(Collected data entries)
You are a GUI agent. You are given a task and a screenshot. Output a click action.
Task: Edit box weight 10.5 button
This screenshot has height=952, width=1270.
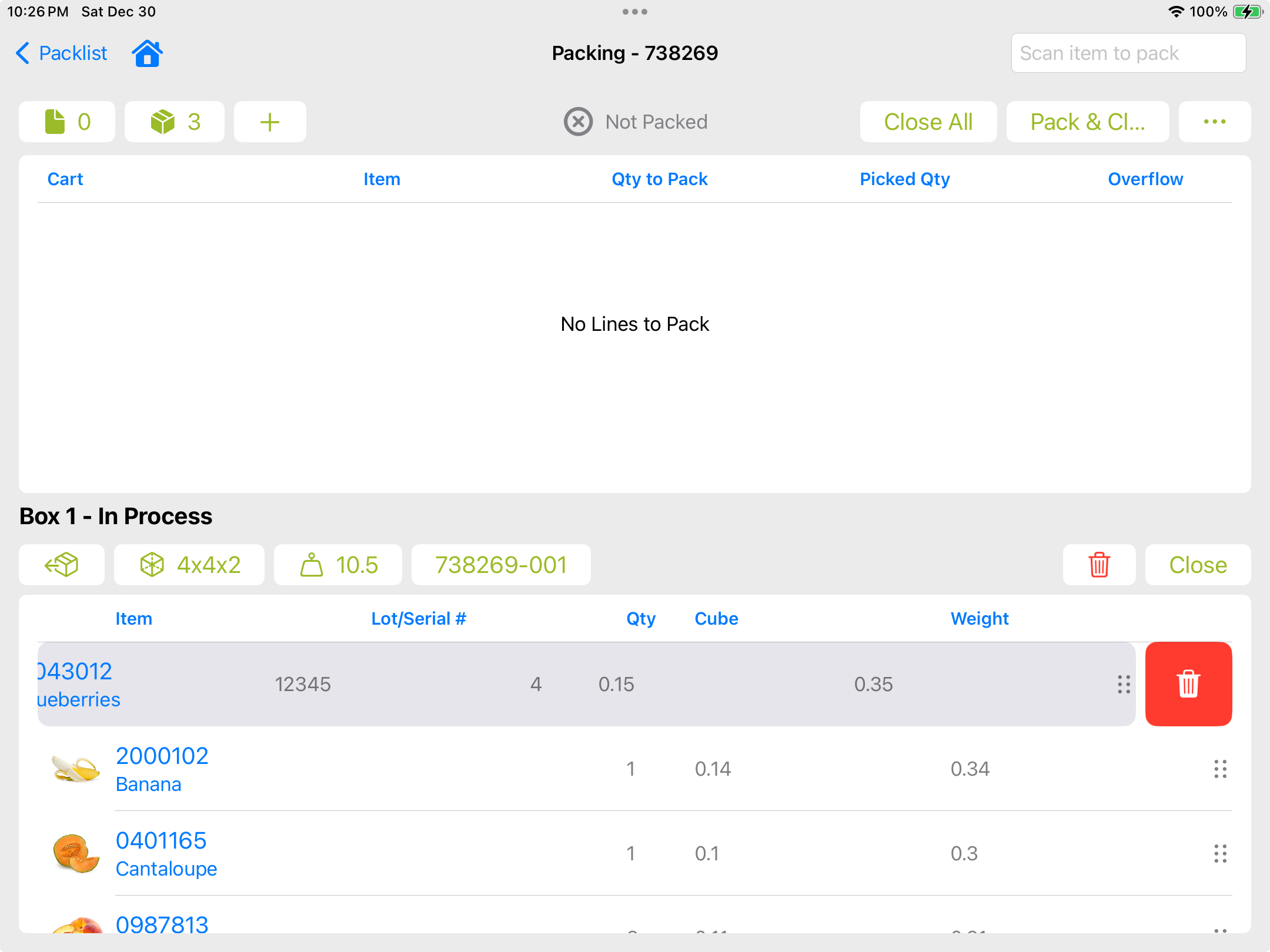[x=338, y=565]
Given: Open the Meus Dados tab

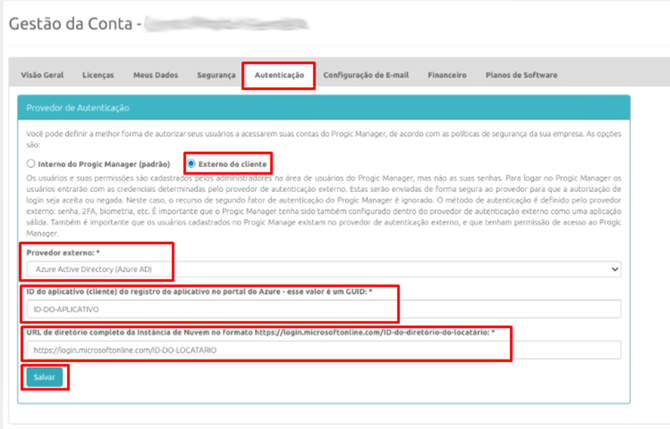Looking at the screenshot, I should coord(156,75).
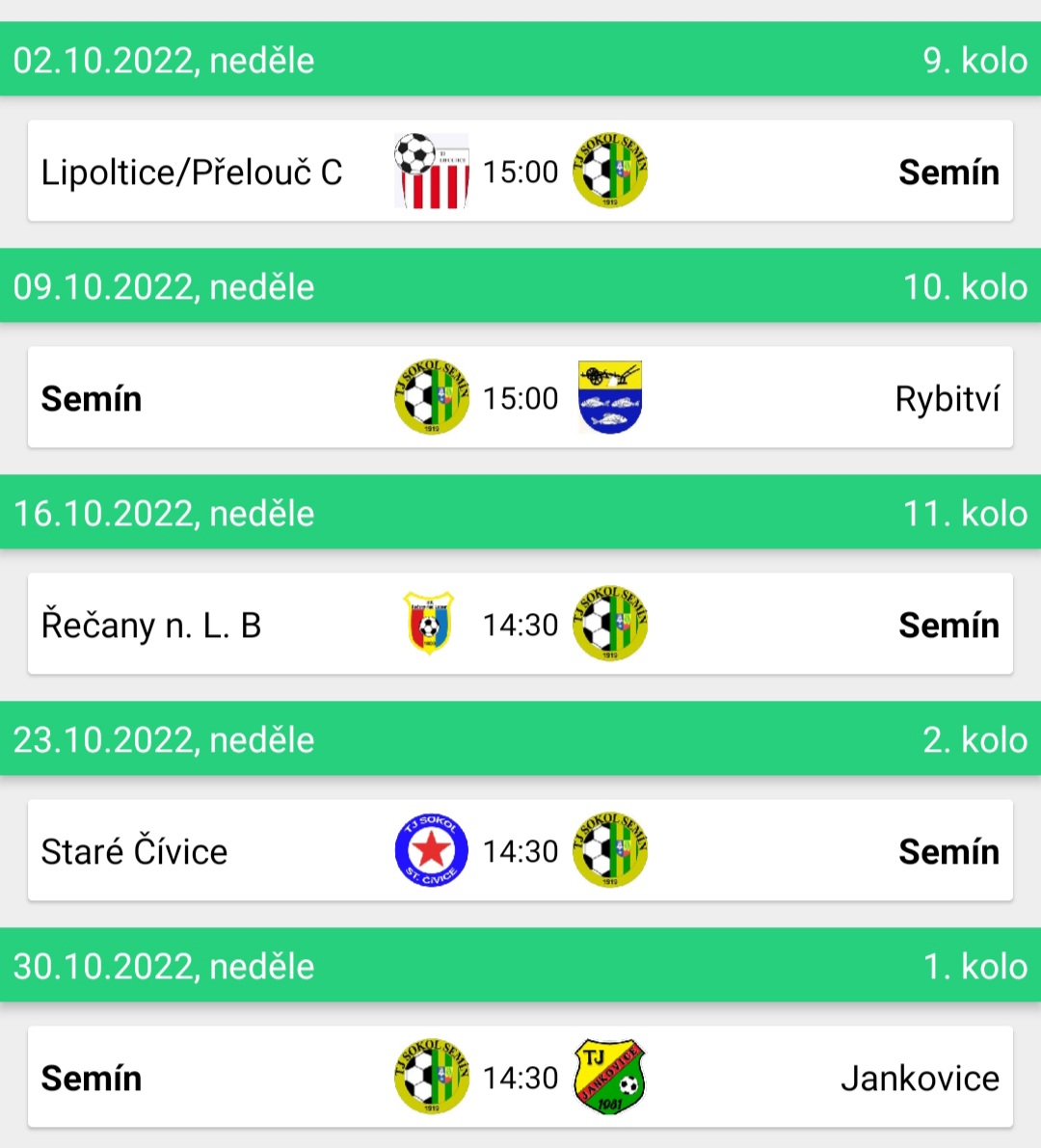The height and width of the screenshot is (1148, 1041).
Task: Click the Rybitví coat of arms logo
Action: click(610, 397)
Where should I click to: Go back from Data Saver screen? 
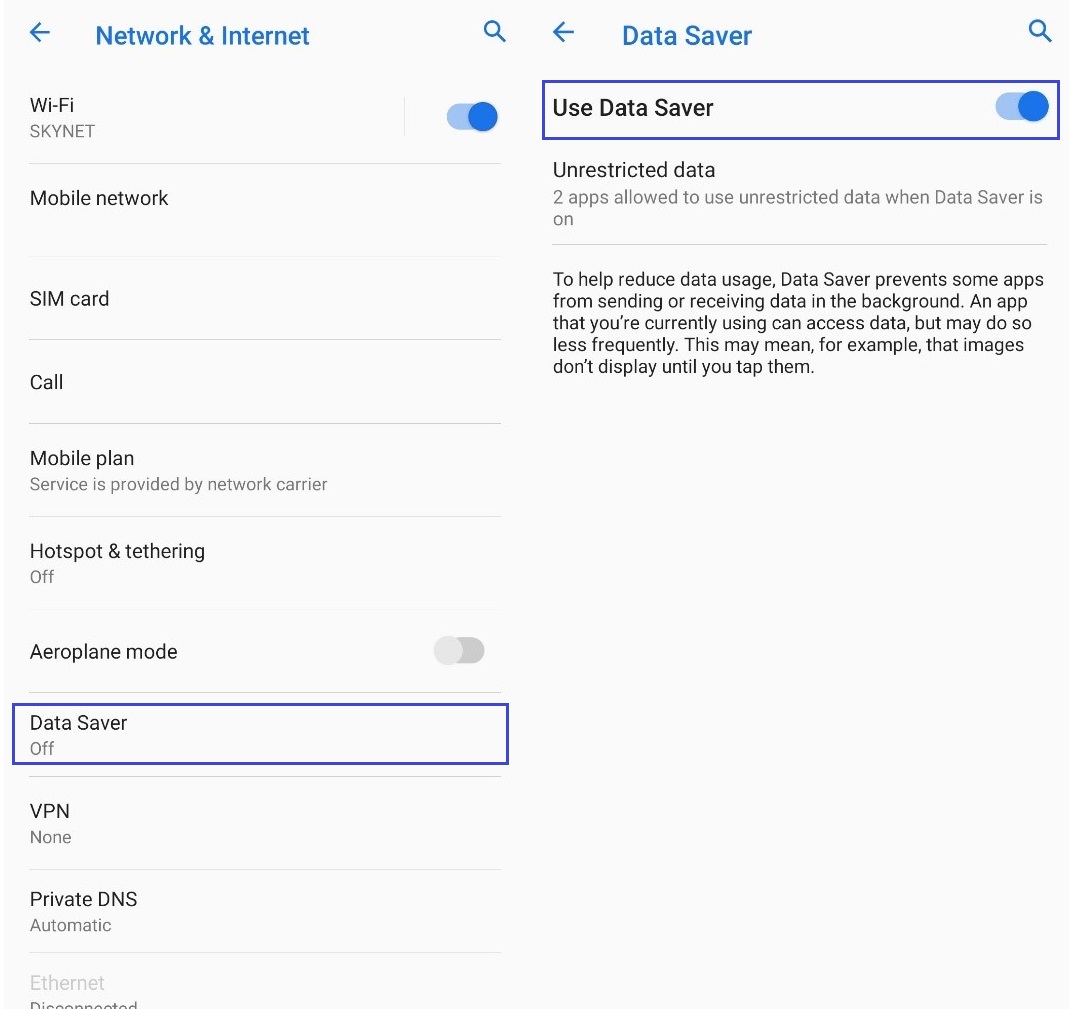click(563, 31)
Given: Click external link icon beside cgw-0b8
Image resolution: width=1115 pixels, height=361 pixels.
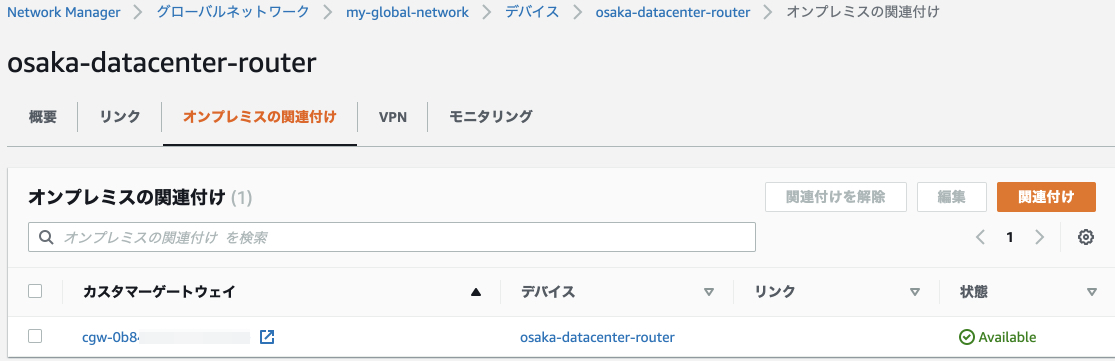Looking at the screenshot, I should pos(267,337).
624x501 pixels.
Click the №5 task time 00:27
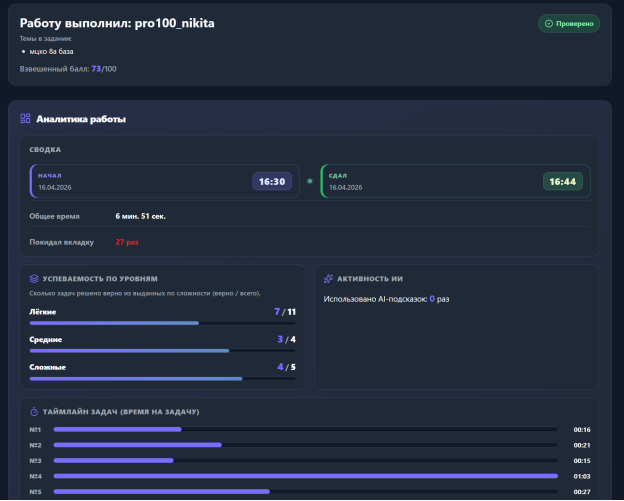(582, 492)
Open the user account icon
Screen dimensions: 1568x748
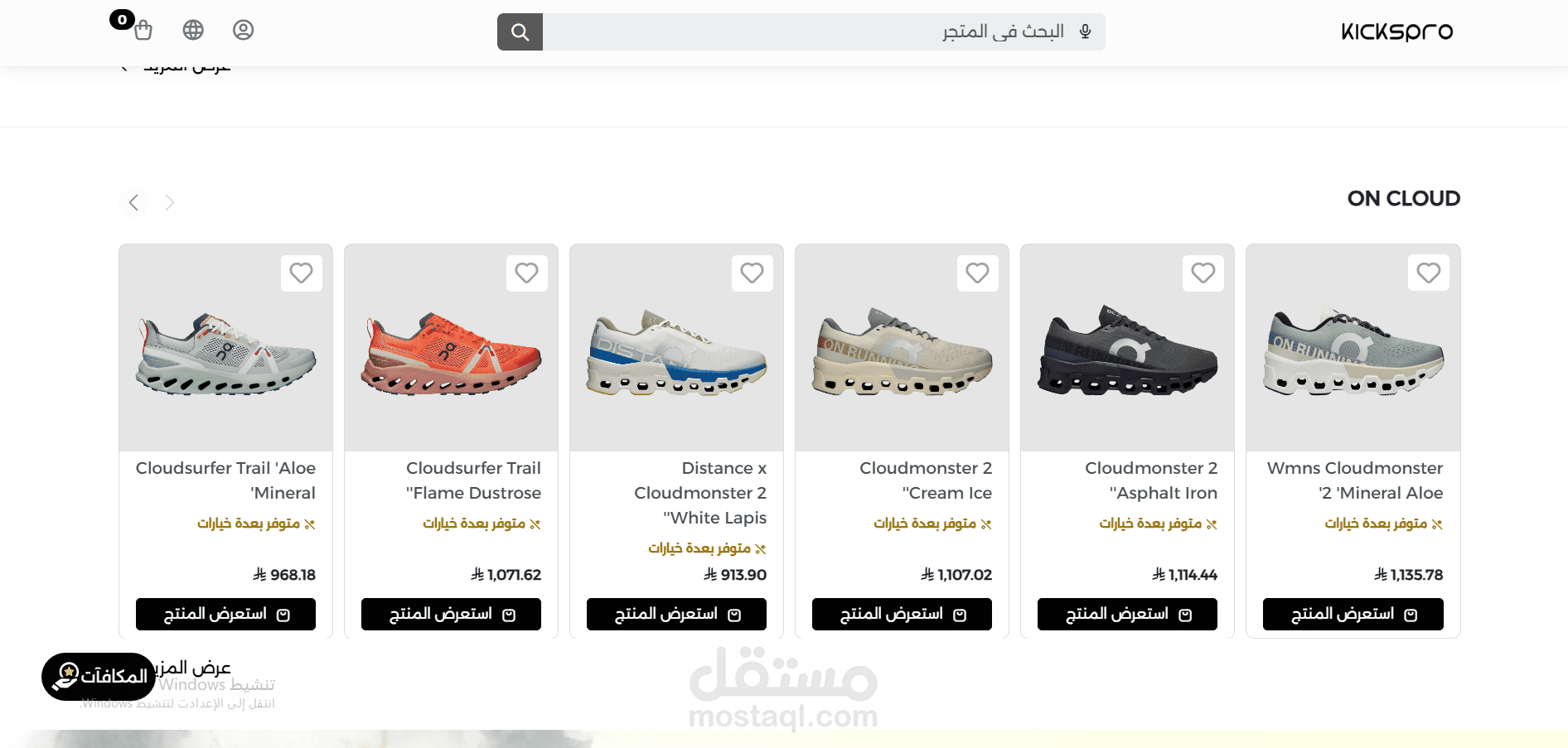coord(243,30)
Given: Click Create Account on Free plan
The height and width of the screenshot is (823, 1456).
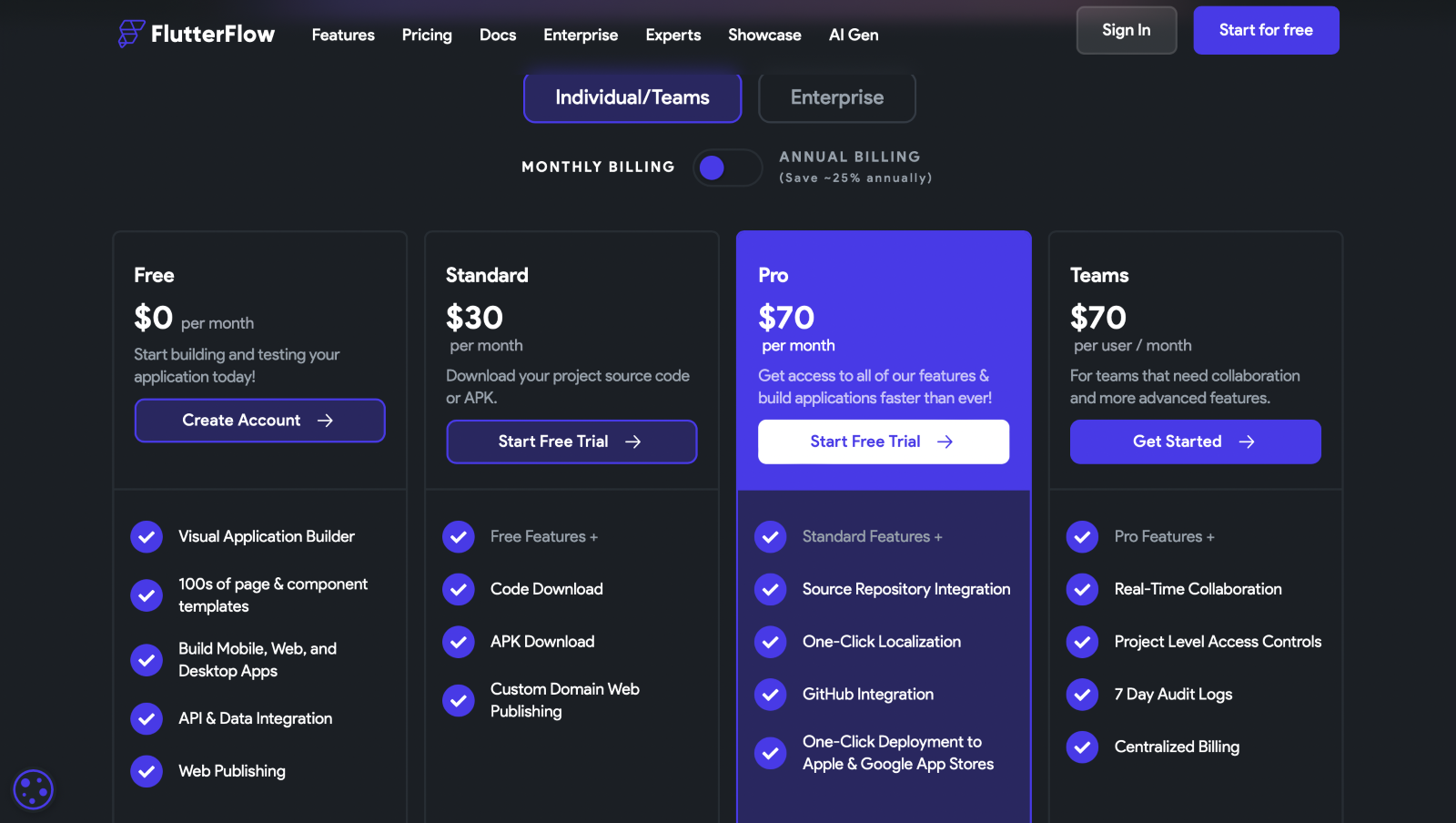Looking at the screenshot, I should (259, 421).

TASK TO COMPLETE: Reproduce the data above in full, exactly, with the images removed.

OUTPUT:
You are a GUI agent. You are given a task and a screenshot. Output a click action.
Task: Edit box weight 10.5 button
This screenshot has height=952, width=1270.
[x=338, y=565]
Given: Open the Meus Dados tab

Looking at the screenshot, I should coord(156,75).
The height and width of the screenshot is (1148, 1041).
Task: Click the Rybitví coat of arms logo
Action: click(610, 397)
Where should I click to: Go back from Data Saver screen? 
click(563, 31)
Given: Click external link icon beside cgw-0b8
Image resolution: width=1115 pixels, height=361 pixels.
Looking at the screenshot, I should pos(267,337).
624x501 pixels.
Click the №5 task time 00:27
(582, 492)
Open the user account icon
Screen dimensions: 1568x748
coord(243,30)
Given: Click Create Account on Free plan
The height and width of the screenshot is (823, 1456).
Looking at the screenshot, I should (259, 421).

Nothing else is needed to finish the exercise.